EXERCISE DESCRIPTION: Copy verbatim, from the material below, the lines beginning with the line that contains "You are a computer-use agent." and continuing through the line that contains "Instruction: Open 'The", with both of those lines included. Reproduce only these lines.
begin ENTRIES
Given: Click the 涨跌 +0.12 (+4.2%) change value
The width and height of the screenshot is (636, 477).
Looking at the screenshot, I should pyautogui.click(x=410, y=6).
end ENTRIES
begin ENTRIES
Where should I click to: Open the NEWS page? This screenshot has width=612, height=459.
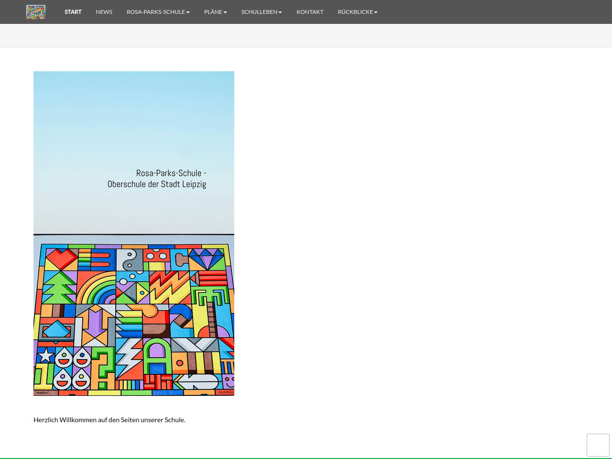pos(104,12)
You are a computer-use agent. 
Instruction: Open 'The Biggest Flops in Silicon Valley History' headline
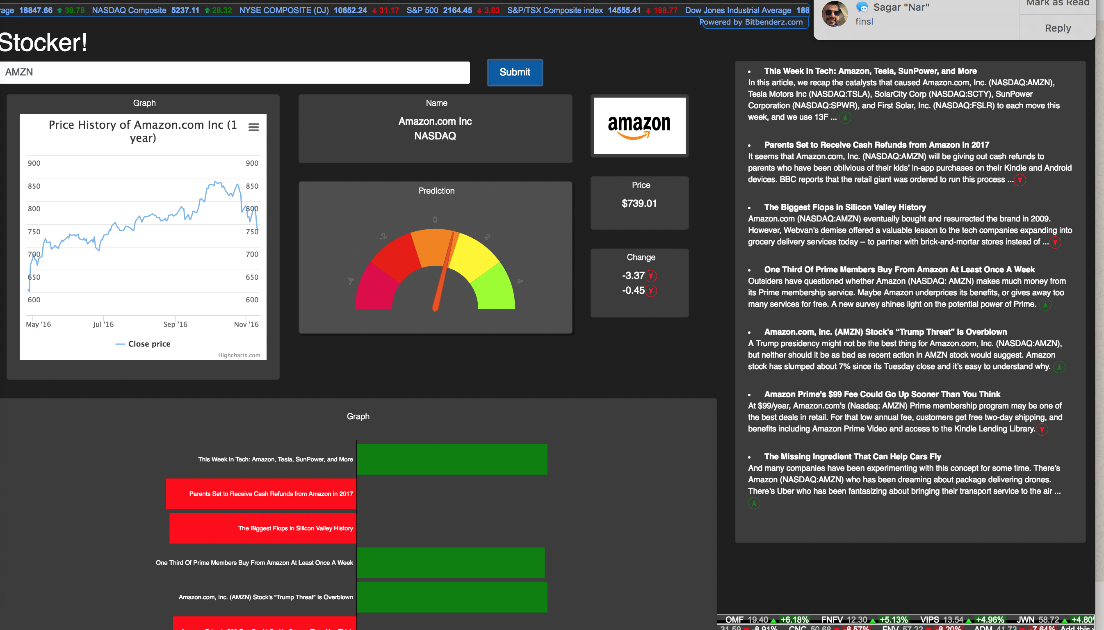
end ENTRIES
begin ENTRIES
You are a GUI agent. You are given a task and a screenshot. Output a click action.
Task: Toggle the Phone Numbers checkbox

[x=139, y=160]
end ENTRIES
COMPLETE OUTPUT:
You are a computer-use agent. 
Instruction: Open 'The Biggest Flops in Silicon Valley History' headline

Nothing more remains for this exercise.